» REQUIREMENTS
Convert the material, from the line containing "45) label: Testimonials" through the line containing "90, 733, 108)", into a Markdown table with the columns Number and Line. Give each non-blank line its own row and leave out blank lines.

+===+

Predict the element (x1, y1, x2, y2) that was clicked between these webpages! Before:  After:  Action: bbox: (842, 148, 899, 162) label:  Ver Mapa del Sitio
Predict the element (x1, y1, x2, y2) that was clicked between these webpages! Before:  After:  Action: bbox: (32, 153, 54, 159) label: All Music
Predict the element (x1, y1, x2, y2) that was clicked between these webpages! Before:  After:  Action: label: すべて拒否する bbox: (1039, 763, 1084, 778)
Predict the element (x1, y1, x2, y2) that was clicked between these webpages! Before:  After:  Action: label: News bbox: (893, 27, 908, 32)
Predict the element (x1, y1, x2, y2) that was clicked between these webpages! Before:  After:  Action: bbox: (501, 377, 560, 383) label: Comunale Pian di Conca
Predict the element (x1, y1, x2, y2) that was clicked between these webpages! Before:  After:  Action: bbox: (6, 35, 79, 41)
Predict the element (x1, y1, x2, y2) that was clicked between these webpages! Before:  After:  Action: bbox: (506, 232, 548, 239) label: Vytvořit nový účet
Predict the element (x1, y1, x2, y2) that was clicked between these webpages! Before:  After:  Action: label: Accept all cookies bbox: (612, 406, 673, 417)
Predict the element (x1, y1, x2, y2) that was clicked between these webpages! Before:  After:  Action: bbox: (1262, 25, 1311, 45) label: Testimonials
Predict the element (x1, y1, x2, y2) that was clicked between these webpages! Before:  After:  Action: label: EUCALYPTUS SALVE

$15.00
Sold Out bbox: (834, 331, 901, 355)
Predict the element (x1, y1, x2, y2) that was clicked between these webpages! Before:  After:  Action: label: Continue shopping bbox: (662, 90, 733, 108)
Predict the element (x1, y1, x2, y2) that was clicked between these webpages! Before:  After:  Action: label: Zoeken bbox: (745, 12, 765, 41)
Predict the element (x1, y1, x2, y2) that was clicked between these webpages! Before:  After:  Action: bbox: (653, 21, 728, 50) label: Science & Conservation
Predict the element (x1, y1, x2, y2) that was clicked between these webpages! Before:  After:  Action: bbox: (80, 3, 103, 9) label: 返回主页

+===+

» REPLY TO THE TASK
| Number | Line |
|---|---|
| 1 | Predict the element (x1, y1, x2, y2) that was clicked between these webpages! Before:  After:  Action: bbox: (1262, 25, 1311, 45) label: Testimonials |
| 2 | Predict the element (x1, y1, x2, y2) that was clicked between these webpages! Before:  After:  Action: label: EUCALYPTUS SALVE |
| 3 | $15.00 |
| 4 | Sold Out bbox: (834, 331, 901, 355) |
| 5 | Predict the element (x1, y1, x2, y2) that was clicked between these webpages! Before:  After:  Action: label: Continue shopping bbox: (662, 90, 733, 108) |